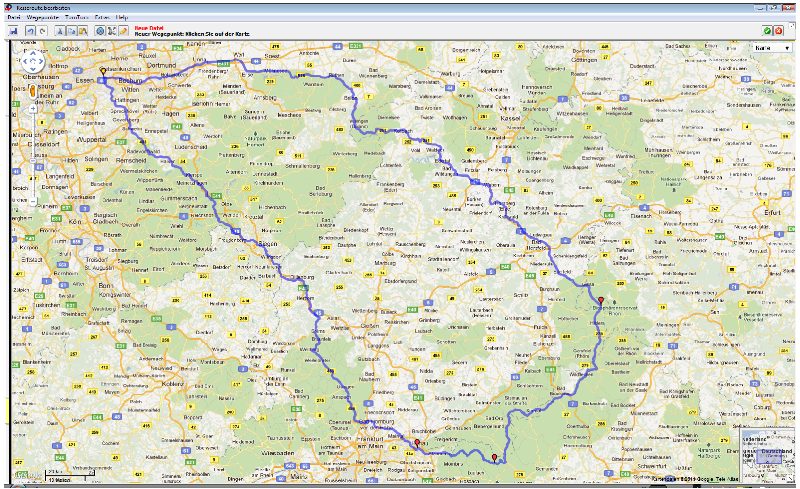The image size is (800, 489).
Task: Click the scissors cut icon
Action: pyautogui.click(x=59, y=32)
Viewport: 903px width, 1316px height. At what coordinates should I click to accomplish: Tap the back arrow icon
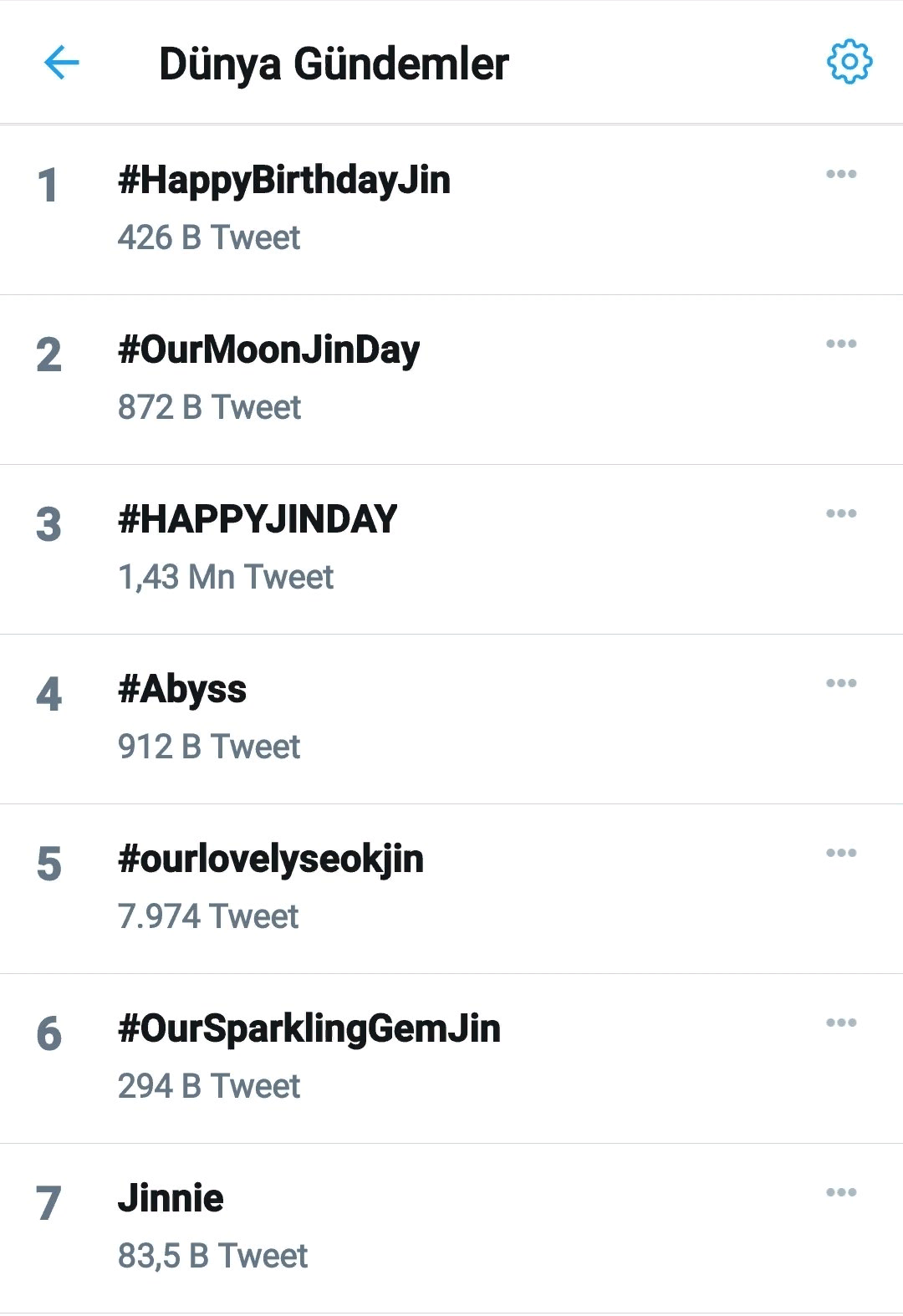coord(61,62)
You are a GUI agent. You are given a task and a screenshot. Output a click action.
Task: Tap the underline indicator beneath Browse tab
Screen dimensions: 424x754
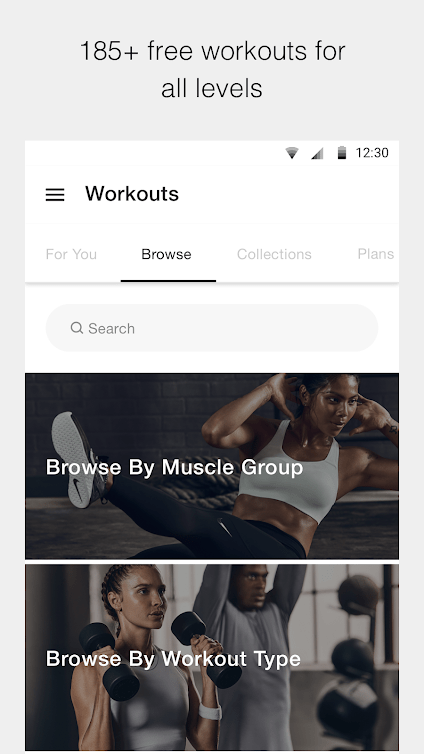tap(168, 281)
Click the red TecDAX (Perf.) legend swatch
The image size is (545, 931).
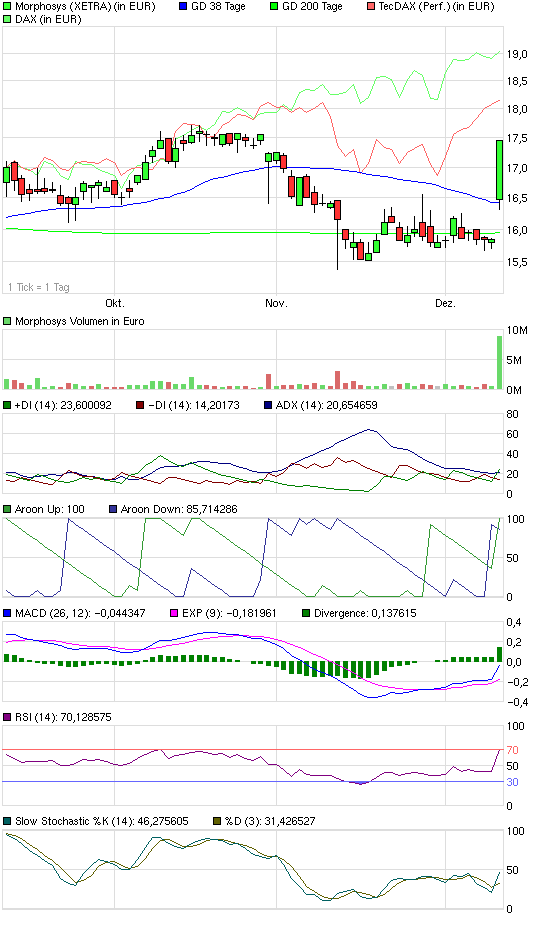pos(370,7)
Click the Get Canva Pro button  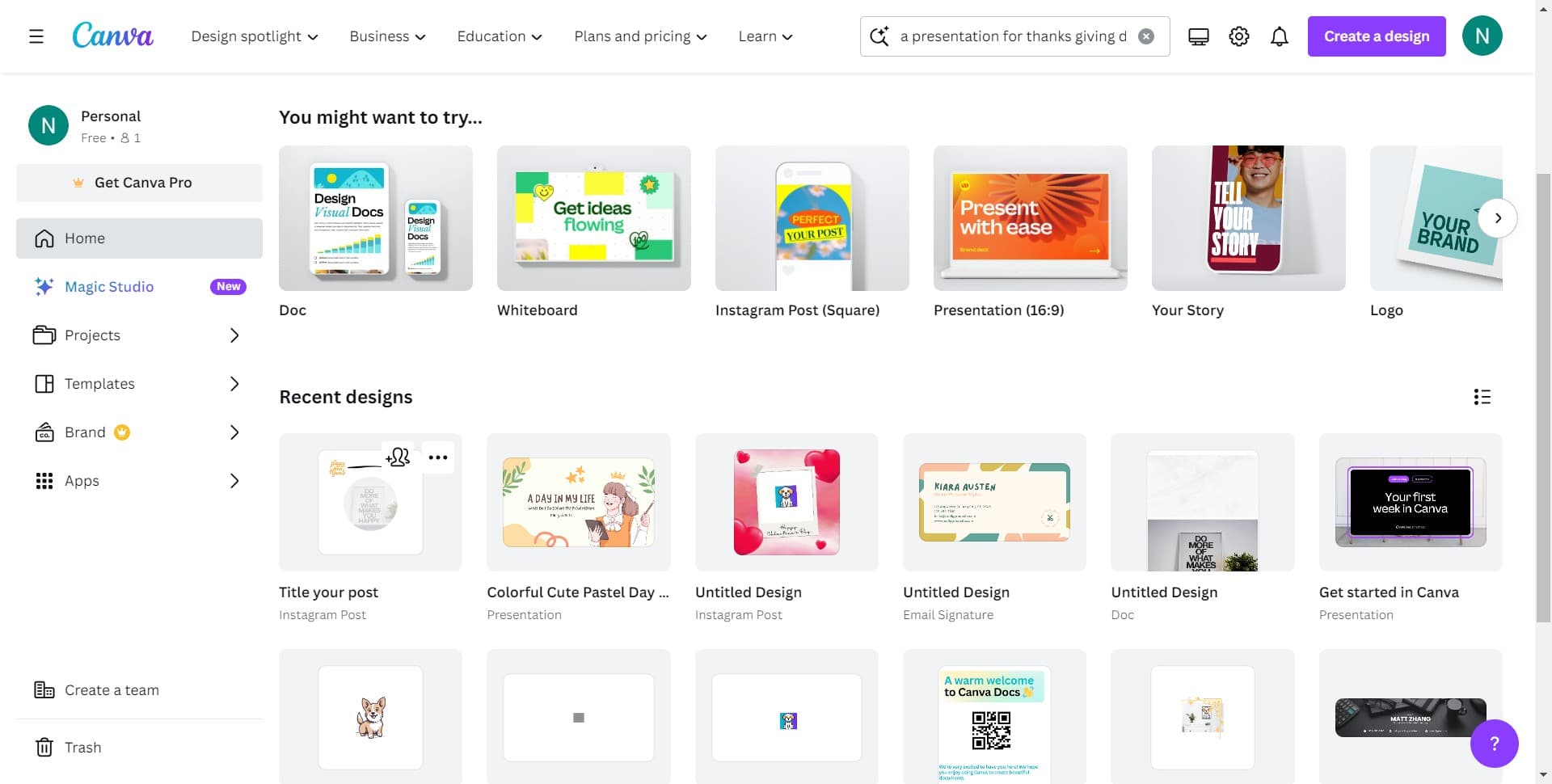click(x=139, y=183)
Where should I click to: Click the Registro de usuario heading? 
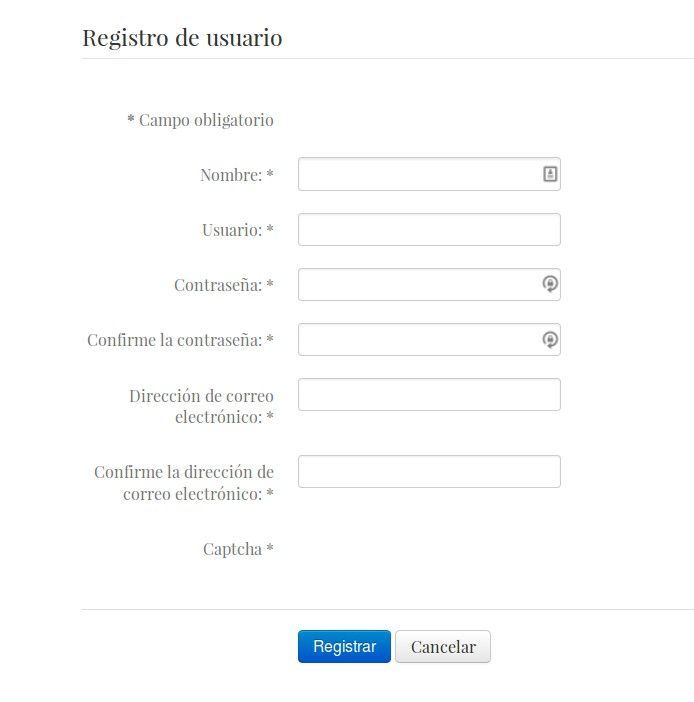pos(182,38)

§ **WHAT YOU WILL DO**
Recast the listing as a numbered list, starting at the line containing "Where should I" and ending at the end of the listing. Omit blank lines and leave out the pictures.

§ **SOLVED PROBLEM**
1. Where should I click to: Click the Registro de usuario heading? 
2. pos(182,38)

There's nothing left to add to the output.